Only one stretch of the data below is needed. Output the lines from the one with "Choose icon for the Rafraîchir command" up to and including the one with "You are a computer-use agent. Viewport: 775px", exactly as they stand.

*** Opening of Entries supplied ***

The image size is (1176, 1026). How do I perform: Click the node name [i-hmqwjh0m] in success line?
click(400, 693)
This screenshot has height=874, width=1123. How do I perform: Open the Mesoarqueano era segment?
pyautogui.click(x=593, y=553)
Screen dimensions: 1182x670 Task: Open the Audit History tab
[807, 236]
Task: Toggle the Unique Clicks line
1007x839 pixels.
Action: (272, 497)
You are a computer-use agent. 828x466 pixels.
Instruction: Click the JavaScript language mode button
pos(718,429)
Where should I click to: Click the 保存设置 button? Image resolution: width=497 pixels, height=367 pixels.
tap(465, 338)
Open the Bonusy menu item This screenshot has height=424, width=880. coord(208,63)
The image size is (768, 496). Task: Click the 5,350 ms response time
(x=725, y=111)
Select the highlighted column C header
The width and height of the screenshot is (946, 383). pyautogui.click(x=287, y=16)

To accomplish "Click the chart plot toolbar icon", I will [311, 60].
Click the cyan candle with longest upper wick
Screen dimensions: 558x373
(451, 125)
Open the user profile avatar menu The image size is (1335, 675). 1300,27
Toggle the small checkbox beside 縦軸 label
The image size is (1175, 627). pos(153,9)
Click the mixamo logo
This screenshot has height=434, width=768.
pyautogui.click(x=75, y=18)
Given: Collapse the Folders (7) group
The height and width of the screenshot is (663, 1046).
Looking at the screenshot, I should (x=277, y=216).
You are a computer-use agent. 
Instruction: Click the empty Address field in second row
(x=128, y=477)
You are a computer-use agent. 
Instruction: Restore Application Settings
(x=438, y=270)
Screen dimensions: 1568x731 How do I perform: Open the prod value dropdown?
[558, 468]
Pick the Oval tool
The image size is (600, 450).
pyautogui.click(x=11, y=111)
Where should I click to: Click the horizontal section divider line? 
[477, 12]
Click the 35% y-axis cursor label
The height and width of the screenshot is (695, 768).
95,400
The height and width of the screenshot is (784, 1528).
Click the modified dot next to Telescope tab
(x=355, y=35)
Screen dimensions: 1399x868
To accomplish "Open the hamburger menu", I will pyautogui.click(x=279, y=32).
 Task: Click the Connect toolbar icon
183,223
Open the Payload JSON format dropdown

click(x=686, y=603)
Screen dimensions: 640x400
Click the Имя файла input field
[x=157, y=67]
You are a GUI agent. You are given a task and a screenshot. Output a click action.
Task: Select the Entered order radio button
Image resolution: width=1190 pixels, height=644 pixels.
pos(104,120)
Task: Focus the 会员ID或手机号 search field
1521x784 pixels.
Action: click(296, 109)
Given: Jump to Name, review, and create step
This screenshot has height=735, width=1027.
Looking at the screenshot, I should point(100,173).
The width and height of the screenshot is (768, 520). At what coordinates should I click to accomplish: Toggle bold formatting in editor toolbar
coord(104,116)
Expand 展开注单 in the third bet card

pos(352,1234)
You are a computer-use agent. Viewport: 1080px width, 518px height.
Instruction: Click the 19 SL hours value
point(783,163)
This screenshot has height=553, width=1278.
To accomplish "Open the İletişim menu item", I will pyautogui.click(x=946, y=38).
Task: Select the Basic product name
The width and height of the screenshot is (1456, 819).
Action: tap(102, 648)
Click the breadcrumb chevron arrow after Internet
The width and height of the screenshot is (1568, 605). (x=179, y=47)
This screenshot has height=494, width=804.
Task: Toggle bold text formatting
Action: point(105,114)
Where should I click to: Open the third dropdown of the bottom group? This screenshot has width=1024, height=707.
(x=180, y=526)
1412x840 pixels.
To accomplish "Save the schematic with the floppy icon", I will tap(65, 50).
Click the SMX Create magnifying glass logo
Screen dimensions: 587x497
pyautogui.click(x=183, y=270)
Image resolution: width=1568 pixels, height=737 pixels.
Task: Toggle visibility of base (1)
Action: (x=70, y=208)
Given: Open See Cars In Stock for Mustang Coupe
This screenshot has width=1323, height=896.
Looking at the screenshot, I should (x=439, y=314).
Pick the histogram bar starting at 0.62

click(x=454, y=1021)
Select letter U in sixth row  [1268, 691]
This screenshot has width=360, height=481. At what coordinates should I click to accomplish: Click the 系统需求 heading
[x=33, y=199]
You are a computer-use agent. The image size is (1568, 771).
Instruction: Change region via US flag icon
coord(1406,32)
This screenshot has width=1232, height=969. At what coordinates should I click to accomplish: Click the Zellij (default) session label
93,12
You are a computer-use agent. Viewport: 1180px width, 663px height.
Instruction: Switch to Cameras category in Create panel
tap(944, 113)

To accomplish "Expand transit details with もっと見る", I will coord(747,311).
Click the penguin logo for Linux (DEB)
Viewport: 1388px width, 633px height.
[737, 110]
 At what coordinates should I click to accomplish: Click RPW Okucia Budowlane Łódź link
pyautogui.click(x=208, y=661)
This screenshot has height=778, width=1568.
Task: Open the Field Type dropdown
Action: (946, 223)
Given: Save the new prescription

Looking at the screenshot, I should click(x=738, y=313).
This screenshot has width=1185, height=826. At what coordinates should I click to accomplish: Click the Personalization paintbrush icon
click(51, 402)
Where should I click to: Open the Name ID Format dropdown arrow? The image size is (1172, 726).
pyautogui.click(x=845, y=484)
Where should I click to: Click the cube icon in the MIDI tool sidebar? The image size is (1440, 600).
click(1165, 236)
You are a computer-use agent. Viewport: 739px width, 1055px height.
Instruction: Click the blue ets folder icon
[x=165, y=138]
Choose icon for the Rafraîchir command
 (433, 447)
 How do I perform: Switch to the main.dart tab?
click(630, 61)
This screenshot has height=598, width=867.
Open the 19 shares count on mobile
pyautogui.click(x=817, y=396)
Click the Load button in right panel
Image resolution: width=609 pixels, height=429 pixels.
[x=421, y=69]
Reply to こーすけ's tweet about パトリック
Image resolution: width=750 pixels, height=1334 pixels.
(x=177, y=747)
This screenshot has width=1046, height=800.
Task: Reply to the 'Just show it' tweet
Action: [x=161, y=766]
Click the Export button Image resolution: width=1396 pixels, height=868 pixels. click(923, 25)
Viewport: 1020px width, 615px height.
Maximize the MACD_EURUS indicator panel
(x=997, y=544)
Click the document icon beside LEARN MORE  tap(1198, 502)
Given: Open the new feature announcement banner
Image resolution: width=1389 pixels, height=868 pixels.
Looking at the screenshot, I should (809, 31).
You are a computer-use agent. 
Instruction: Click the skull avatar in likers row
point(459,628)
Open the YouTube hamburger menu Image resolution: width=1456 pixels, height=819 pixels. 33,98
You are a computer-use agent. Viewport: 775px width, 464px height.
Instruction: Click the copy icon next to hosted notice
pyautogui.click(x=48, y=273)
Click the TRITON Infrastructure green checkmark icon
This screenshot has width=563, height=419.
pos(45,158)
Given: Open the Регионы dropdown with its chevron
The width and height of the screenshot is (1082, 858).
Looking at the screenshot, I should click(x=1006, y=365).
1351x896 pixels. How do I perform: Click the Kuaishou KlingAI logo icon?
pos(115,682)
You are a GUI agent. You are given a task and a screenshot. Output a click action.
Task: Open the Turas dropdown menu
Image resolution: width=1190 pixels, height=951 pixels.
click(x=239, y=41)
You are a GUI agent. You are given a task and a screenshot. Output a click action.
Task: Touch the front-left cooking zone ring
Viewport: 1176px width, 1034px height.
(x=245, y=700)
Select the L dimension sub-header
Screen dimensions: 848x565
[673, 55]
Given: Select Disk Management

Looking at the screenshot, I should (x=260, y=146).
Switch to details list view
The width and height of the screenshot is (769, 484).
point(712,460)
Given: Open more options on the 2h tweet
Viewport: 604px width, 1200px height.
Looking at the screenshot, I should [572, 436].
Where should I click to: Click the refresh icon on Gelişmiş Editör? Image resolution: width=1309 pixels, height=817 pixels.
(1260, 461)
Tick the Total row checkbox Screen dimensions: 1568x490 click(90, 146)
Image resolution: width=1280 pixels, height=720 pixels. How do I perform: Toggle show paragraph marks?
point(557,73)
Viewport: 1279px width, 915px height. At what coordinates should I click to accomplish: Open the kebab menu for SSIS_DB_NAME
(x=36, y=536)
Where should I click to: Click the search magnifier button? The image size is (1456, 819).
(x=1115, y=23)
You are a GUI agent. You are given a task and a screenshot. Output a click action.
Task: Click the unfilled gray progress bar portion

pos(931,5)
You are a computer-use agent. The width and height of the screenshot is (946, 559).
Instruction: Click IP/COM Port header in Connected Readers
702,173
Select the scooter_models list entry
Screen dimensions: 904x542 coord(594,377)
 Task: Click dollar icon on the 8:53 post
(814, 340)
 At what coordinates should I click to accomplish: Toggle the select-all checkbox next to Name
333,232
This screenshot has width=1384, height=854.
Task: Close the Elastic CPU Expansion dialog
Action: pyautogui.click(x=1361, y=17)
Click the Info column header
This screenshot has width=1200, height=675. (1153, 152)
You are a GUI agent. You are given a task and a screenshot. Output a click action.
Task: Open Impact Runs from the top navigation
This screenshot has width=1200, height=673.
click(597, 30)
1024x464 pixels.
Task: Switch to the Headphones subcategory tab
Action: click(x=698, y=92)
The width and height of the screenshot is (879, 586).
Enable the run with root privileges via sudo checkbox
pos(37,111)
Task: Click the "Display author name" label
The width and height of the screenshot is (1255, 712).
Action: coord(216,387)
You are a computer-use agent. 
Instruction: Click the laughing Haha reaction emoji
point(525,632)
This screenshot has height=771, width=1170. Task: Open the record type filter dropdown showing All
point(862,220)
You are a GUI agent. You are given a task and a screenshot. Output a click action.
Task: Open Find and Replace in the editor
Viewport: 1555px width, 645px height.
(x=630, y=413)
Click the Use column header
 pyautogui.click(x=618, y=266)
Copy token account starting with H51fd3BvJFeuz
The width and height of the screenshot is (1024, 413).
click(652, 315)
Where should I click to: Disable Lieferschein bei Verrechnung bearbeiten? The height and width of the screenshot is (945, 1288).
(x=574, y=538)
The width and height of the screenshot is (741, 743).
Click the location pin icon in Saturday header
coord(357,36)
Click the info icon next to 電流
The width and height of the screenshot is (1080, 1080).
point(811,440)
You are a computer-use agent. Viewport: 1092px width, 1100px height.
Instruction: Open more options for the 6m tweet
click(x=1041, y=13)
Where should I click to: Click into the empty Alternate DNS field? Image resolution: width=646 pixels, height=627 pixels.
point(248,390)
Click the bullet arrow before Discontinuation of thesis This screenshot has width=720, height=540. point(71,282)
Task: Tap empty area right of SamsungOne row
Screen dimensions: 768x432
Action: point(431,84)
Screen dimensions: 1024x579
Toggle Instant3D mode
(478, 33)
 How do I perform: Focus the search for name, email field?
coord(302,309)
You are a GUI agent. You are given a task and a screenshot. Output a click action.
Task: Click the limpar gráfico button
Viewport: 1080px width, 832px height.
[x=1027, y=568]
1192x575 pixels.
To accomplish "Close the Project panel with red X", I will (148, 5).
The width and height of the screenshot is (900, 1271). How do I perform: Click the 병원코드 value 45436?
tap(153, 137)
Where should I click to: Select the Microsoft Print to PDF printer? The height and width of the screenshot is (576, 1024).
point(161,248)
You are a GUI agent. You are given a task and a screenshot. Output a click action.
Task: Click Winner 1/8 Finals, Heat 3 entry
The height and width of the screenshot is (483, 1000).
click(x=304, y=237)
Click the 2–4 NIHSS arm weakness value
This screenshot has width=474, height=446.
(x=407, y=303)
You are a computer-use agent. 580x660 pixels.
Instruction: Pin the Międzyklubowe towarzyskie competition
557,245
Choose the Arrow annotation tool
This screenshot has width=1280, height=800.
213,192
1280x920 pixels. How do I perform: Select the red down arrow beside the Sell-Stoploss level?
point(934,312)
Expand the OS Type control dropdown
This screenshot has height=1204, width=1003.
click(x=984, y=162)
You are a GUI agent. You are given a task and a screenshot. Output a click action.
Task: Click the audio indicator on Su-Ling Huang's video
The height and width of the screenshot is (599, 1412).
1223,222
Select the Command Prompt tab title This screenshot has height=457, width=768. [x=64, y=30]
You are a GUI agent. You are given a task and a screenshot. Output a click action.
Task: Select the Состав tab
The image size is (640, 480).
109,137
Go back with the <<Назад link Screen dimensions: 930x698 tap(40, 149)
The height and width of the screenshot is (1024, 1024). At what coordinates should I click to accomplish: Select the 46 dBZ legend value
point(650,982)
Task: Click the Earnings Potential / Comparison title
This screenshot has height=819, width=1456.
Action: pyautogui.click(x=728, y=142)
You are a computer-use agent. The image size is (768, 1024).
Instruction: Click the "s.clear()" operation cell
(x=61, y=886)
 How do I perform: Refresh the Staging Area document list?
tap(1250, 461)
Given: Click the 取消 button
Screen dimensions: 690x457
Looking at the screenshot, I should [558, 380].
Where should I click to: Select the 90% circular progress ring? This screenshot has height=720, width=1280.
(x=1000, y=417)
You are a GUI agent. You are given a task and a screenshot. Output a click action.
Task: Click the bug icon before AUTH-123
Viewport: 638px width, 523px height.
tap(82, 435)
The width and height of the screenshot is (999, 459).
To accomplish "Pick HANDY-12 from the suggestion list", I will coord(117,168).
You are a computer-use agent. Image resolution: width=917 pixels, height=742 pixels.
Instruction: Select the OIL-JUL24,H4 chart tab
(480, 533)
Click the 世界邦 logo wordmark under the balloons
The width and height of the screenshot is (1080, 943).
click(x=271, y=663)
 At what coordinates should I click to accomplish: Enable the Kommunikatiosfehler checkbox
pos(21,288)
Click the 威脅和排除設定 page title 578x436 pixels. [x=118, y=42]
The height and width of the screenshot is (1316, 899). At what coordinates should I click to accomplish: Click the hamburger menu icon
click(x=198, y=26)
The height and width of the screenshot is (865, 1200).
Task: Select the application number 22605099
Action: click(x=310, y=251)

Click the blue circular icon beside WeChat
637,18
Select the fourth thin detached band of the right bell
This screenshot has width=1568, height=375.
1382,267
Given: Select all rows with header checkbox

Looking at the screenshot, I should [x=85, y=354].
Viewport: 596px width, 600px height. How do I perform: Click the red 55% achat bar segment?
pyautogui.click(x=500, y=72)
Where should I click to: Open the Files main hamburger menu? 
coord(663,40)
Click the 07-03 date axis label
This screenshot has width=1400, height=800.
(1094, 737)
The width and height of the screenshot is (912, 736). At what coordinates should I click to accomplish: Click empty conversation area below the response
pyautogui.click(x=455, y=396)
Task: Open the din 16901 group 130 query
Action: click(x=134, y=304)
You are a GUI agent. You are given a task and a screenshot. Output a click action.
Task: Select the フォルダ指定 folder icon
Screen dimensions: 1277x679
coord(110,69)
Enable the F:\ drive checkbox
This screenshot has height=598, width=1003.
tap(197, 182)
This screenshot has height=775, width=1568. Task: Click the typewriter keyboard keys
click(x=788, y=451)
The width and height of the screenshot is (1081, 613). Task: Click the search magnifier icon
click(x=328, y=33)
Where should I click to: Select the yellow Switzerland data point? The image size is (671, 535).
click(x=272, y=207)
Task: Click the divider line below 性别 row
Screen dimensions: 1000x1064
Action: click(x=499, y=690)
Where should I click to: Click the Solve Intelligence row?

*** Close of Entries supplied ***

- **Output of the task**:
Choose icon for the Rafraîchir command
 (433, 447)
 How do I perform: Switch to the main.dart tab?
click(630, 61)
This screenshot has height=598, width=867.
Open the 19 shares count on mobile
pyautogui.click(x=817, y=396)
Click the Load button in right panel
Image resolution: width=609 pixels, height=429 pixels.
[x=421, y=69]
Reply to こーすけ's tweet about パトリック
Image resolution: width=750 pixels, height=1334 pixels.
(x=177, y=747)
This screenshot has width=1046, height=800.
Task: Reply to the 'Just show it' tweet
Action: [x=161, y=766]
Click the Export button Image resolution: width=1396 pixels, height=868 pixels. click(923, 25)
Viewport: 1020px width, 615px height.
Maximize the MACD_EURUS indicator panel
(x=997, y=544)
Click the document icon beside LEARN MORE  tap(1198, 502)
Given: Open the new feature announcement banner
Image resolution: width=1389 pixels, height=868 pixels.
Looking at the screenshot, I should (809, 31).
You are a computer-use agent. 
Instruction: Click the skull avatar in likers row
point(459,628)
Open the YouTube hamburger menu Image resolution: width=1456 pixels, height=819 pixels. 33,98
You are a computer-use agent. Viewport: 775px width, 464px height.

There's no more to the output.